** Materials provided **
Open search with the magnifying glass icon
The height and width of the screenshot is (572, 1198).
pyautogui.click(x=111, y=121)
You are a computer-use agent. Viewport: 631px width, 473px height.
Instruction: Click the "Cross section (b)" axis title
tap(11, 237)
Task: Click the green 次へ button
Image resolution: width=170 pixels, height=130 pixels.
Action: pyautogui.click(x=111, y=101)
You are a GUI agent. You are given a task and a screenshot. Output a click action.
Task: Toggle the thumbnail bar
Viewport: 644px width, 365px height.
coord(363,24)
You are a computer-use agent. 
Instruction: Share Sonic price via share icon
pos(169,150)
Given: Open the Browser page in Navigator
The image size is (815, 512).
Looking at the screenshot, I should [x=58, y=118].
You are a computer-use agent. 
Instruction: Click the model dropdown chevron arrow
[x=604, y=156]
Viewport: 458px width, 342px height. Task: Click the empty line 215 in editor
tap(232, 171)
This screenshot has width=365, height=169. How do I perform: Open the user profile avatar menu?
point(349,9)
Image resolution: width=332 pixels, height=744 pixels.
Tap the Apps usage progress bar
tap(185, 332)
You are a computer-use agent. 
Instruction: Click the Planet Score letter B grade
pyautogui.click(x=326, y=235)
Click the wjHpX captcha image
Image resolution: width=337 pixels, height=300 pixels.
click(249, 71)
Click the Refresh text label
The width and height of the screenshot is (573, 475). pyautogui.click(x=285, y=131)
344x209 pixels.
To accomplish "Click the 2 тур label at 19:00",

---

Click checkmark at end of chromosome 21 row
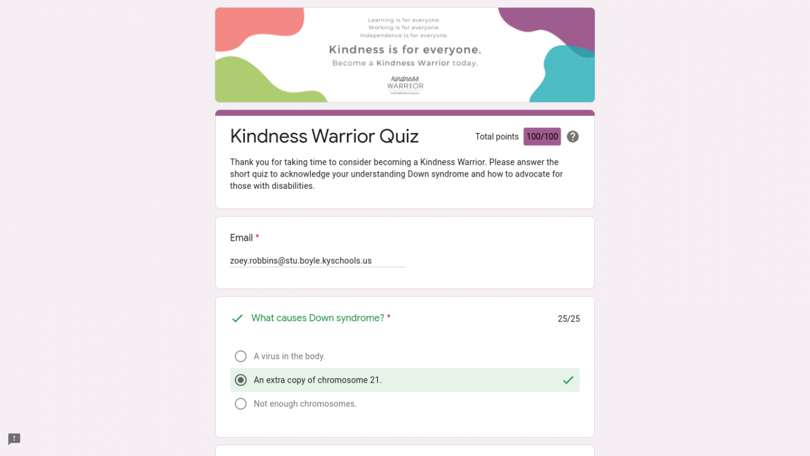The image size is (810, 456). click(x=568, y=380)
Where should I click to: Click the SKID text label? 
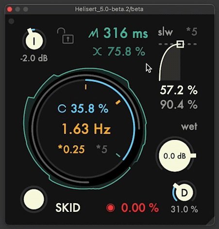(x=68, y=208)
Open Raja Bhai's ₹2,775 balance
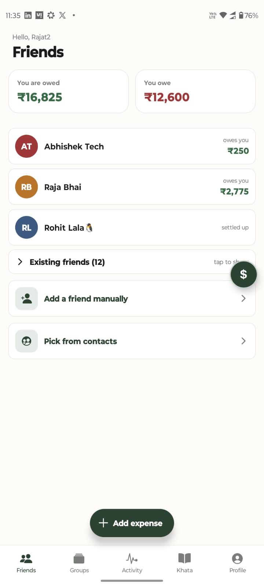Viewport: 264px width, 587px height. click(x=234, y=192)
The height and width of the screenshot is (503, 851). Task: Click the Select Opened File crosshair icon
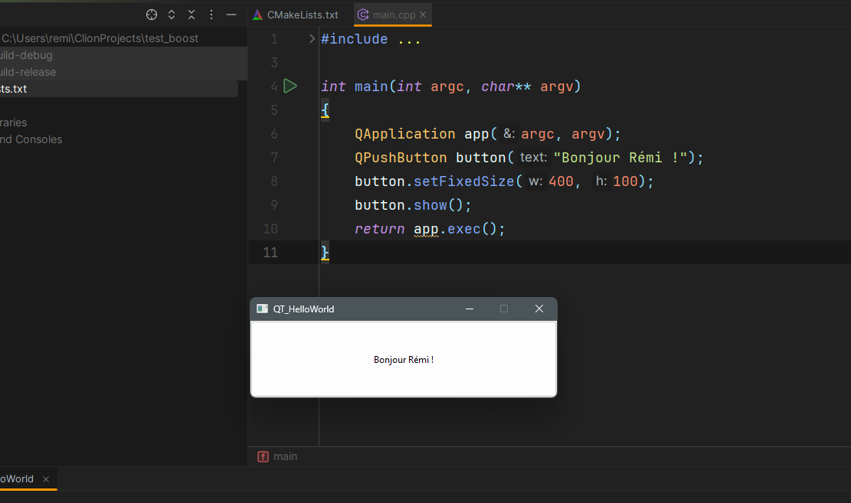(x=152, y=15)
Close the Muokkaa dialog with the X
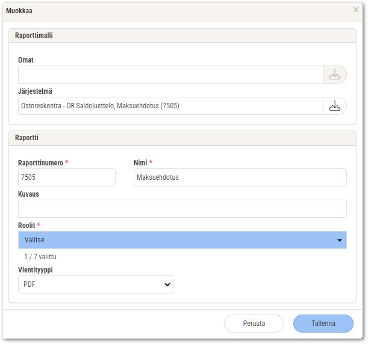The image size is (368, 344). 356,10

** Brief **
Everything above from the line containing "Open search with the magnifying glass icon" down to the line containing "2 тур label" should be copied exactly, both end lines included, and nothing else.

** Exercise solution **
Open search with the magnifying glass icon
The height and width of the screenshot is (572, 1198).
pyautogui.click(x=111, y=121)
You are a computer-use agent. Viewport: 631px width, 473px height.
Instruction: Click the "Cross section (b)" axis title
tap(11, 237)
Task: Click the green 次へ button
Image resolution: width=170 pixels, height=130 pixels.
Action: pyautogui.click(x=111, y=101)
You are a GUI agent. You are given a task and a screenshot. Output a click action.
Task: Toggle the thumbnail bar
Viewport: 644px width, 365px height.
coord(363,24)
You are a computer-use agent. 
Instruction: Share Sonic price via share icon
pos(169,150)
Given: Open the Browser page in Navigator
The image size is (815, 512).
Looking at the screenshot, I should [x=58, y=118].
You are a computer-use agent. 
Instruction: Click the model dropdown chevron arrow
[x=604, y=156]
Viewport: 458px width, 342px height. Task: Click the empty line 215 in editor
tap(232, 171)
This screenshot has width=365, height=169. How do I perform: Open the user profile avatar menu?
point(349,9)
Image resolution: width=332 pixels, height=744 pixels.
Tap the Apps usage progress bar
tap(185, 332)
You are a computer-use agent. 
Instruction: Click the Planet Score letter B grade
pyautogui.click(x=326, y=235)
Click the wjHpX captcha image
Image resolution: width=337 pixels, height=300 pixels.
click(249, 71)
Click the Refresh text label
The width and height of the screenshot is (573, 475). pyautogui.click(x=285, y=131)
344x209 pixels.
To accomplish "Click the 2 тур label at 19:00",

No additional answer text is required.